In an interview with Iris Alanyali, writer and cabaret artist Frank Goosen, whose novels feature "the lovable losers of the Ruhrpott" and their "manly abysses", describes the changes in West Germany's formal industrial heartland, North Rhine-Westphalia. "Is Bavaria still the state of Alpine farmers? No. And yet the still Bavarians still like to dance around, slapping their Lederhose asses. By which I mean: they still stylise themselves on their supposed traditions and customs. And now exactly the same is happening in the Ruhrpott. For several generations, life was nothing more than work, and this attitude was passed on in the genes. Our generation watched our fathers destroy themselves with work, and we don't aspire to the same fate. And nonetheless, we climb up the former blast furnaces in what is now the Landscape Park Meiderich North and get all proud... for decades the talk was of bad air, ugly cities and ugly people who only had fries, beer and soccer on their minds and the municipality countered with 'A strong piece of Germany'. And so green! Today we have a new self-confidence: we're audacious, we're loud and we get things done. Whether it's true or not: we're stylising ourselves. With mining lamps rather than Lederhose."

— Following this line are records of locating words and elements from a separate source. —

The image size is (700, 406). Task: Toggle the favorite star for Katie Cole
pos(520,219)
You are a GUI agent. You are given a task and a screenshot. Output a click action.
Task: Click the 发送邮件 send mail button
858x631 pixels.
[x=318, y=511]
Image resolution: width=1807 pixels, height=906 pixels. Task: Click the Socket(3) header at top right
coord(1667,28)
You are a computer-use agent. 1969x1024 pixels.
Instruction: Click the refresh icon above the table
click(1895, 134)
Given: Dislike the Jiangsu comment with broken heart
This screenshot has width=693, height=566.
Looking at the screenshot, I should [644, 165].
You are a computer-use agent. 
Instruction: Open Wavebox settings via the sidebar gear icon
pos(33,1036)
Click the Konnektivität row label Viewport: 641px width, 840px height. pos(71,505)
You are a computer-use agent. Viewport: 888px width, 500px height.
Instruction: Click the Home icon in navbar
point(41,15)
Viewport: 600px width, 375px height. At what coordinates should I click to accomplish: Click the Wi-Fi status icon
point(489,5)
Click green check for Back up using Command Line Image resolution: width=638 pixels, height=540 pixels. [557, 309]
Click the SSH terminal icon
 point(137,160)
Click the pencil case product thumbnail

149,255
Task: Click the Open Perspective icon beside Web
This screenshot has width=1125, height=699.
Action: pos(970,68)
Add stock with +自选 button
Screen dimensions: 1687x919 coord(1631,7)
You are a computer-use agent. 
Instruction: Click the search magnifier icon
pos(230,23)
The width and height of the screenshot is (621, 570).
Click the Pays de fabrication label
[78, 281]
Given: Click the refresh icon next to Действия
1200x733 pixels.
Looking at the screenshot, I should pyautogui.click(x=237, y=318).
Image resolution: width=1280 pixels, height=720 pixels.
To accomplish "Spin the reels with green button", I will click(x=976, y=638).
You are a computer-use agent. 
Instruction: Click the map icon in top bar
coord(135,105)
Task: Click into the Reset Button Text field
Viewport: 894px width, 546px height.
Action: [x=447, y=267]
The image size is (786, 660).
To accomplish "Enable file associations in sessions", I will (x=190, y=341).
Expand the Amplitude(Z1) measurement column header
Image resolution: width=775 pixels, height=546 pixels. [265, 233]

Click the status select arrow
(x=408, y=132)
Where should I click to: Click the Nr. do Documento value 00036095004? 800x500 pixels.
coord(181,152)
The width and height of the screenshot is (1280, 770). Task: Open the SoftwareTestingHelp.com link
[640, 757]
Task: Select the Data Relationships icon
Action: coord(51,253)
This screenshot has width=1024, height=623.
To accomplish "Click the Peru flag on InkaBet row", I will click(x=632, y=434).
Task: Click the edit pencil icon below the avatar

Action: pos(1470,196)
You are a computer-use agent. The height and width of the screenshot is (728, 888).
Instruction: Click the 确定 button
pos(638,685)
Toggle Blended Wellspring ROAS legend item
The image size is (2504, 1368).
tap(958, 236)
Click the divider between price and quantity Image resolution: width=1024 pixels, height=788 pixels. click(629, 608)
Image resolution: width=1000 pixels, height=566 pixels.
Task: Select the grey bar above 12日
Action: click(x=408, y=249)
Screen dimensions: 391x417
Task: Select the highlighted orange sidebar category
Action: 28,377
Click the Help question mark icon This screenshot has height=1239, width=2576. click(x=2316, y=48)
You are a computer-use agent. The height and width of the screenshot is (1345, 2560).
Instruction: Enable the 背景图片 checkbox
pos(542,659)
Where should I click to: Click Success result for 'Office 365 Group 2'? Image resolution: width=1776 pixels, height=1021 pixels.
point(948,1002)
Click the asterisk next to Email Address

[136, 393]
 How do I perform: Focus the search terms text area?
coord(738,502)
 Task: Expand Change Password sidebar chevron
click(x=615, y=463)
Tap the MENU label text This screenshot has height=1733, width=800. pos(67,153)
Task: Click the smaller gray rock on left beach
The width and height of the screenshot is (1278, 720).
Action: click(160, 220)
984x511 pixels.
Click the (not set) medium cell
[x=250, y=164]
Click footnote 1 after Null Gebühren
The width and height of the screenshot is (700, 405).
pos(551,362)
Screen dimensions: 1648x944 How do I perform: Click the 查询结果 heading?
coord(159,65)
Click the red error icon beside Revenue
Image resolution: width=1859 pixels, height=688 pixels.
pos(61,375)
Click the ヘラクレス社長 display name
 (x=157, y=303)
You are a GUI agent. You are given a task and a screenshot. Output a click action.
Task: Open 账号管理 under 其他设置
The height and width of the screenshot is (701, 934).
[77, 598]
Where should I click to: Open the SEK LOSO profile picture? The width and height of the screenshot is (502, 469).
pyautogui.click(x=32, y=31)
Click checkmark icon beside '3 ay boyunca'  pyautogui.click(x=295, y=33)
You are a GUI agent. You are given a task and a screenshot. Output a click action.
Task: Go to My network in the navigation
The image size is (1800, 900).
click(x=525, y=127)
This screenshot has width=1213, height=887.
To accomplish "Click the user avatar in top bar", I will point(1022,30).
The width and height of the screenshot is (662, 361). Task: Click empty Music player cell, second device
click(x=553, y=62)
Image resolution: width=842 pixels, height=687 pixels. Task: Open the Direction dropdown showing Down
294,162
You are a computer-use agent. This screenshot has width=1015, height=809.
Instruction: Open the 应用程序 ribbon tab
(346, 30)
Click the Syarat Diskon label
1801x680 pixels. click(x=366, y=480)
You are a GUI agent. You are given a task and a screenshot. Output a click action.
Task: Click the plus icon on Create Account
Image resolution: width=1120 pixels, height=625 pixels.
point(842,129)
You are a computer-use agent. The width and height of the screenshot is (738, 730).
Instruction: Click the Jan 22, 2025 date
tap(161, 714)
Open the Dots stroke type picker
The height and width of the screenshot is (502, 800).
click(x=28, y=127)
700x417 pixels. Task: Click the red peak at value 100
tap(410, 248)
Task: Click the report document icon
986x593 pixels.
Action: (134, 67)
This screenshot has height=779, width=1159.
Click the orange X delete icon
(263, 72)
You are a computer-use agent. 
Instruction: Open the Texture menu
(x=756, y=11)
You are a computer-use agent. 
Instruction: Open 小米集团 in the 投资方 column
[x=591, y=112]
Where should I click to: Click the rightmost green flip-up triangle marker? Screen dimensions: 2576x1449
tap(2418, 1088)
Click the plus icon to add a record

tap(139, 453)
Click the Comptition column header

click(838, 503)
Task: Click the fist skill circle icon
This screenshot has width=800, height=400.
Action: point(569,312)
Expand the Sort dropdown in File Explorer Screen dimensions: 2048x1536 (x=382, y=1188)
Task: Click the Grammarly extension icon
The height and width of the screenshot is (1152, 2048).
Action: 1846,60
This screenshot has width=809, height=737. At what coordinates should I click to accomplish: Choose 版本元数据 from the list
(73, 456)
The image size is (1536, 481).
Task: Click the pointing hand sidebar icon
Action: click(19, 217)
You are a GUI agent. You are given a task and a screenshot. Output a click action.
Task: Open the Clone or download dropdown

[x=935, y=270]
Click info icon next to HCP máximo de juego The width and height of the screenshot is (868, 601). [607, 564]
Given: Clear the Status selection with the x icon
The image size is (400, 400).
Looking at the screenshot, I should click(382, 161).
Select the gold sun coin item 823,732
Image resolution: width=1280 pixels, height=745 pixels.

Berliner Zeitung, 25.05.2005

Ingeborg Ruthe went to the Mies van der Rohe Haus in Berlin, where works by 97 year old painter Rupprecht Geiger, the last representative of the German postwar artistic avant-garde, are on display. "After ! 1945, Ge iger - like his German colleagues Ernst Wilhelm Nay, Willi Baumeister or the 'informel' painter Emil Schumacher - sought continuity with the discontinued, ostracised art the Nazis had destroyed." Like Mark Rothko, Barnett Newman and Frank Stella, Geiger focused his work on the intense experience of colour. "Now his most recent paintings hang in the two bright rooms. But why say 'paintings?' What is commonly called an individual signature in painting is missing in his works. In its place, warm contends with cold, red meets yellow, then changes into strokes of green, magically, before our eyes. Circles, squares, triangles of garishly cool pink hover on the warm grey of the canvas. Sometimes the edges vibrate, pulsate." Throughout his career, Geiger explored pure – his word is "total" – colours. For Ruthe, "all his earlier and later periods were just the preparation for this recent work in red, with its almost indescribable clarity of colour, which in the end remains a mystery."